The tests included in a dilated comprehensive eye exam are:

Visual Field Test
A visual field test is a method of measuring a person's entire scope of vision including their peripheral vision and central vision. With the use of special visual field testing maps, your optometrist will be able to detect blind spots or more subtle areas of dim vision. Visual field testing is more frequently used for detecting signs of glaucoma but can also help determine retinal diseases and how far these diseases have progressed. 

Pupil Dilation
Pupil dilation will allow your optometrist to accurately see the back of your eye to check for signs of damaged blood vessels or damage to your retina that can be caused by diabetic retinopathy. Your optometrist will administer special eye drops to dilate your eyes, eliminating their normal reaction to light. You will be asked to rest your chin on a slit lamp while your optometrist shines a light through your eye to get a clear image of everything composing the back of your eye including the optic nerve and retina.

Tonometry Test
Tonometry is a test that measures the pressure inside of your eye. This test is commonly used to determine how at-risk you are for developing glaucoma. Without treatment, increased eye pressure can cause damage to your optic nerve resulting in irreversible vision loss. Your eye doctor will have you rest your chin on a slit lamp after administering numbing eye drops into both of your eyes. They will then place the tip of a tonometer on the cornea of your eye to receive an accurate reading of your eye pressure. You will not feel the tonometer coming into contact with your eye since it will be numb. 

All of these exams will allow your optometrist to determine early signs of diseases that are commonly associated with diabetes. They will be looking for signs of:

  • Leaking blood vessels
  • Macular Edema (fluid buildup in the center of the retina)
  • Fatty deposits on the retina
  • Changes to retinal blood vessels
  • Damaged nerve tissue

Calgary Diabetic Retinal Examinations

If you have been diagnosed with diabetes, it is vital that you visit your optometrist once per year to receive a comprehensive diabetic eye exam to ensure your vision is protected and your ocular health is preserved. The eyes can be among the first parts of the body affected by diabetes.  But by taking preventative measures to visit your optometrist, you will help minimize the chances of developing diabetic retinopathy and other eye diseases.

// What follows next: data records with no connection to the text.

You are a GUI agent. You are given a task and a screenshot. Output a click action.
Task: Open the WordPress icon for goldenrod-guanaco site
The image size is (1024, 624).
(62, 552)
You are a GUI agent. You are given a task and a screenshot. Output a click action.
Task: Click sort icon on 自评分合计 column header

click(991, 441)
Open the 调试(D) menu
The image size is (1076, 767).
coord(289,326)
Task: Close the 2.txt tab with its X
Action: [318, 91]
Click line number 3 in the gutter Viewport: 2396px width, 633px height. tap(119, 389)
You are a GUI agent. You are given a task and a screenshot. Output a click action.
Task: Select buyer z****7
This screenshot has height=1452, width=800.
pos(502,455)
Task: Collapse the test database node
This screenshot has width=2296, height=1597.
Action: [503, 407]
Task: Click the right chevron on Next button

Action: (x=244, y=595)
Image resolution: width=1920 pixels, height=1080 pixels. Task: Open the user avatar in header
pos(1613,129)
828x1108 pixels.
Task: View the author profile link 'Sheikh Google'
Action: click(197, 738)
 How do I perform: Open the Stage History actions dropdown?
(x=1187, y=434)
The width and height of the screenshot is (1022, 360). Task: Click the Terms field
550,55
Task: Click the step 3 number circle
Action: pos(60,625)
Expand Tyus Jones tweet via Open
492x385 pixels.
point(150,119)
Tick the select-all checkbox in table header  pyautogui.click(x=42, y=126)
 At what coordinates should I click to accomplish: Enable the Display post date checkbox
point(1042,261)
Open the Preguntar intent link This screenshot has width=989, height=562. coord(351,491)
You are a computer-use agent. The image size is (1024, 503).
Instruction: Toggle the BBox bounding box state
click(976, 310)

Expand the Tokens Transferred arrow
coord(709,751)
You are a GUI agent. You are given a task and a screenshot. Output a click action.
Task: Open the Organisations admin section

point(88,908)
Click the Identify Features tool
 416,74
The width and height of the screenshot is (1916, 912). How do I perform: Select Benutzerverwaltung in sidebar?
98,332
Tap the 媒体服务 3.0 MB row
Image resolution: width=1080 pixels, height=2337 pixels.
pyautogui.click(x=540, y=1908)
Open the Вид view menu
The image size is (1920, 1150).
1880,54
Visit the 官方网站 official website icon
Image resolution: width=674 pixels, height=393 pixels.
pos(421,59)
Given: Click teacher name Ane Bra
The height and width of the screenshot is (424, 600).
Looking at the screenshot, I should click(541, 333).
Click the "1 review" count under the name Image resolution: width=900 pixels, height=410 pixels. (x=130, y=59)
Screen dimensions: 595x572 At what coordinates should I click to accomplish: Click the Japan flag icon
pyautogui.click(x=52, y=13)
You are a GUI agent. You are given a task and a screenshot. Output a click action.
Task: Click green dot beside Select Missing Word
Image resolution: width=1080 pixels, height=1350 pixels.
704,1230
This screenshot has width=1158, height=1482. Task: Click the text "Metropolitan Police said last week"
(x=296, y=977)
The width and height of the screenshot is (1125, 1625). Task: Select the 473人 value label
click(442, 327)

At Sunridge Mall Eye Clinic, our team of experienced optometrists can perform comprehensive diabetic eye exams to screen for, diagnose, and manage diabetic retinopathy to help you preserve your vision. To learn more or book an appointment, contact our Calgary clinic by calling (403) 280-7518 or book online.

FAQs

Q: How often should a person diagnosed with diabetes visit their optometrist?
A: The Canadian Association Of Optometry recommends those diagnosed with diabetes visit their optometrist once per year. 

Q: Can my vision be restored if I lose it to diabetic retinopathy?
A: Unfortunately it cannot. However, treatments are available to help slow down the progression of the disease such as laser eye treatments, prescription lenses, and eye injections.

Q: How long does a diabetic retinal exam take?
A: The time the examination takes will depend on the tests your optometrist uses. Typically the examination will last anywhere from 30 minutes to 1 hour.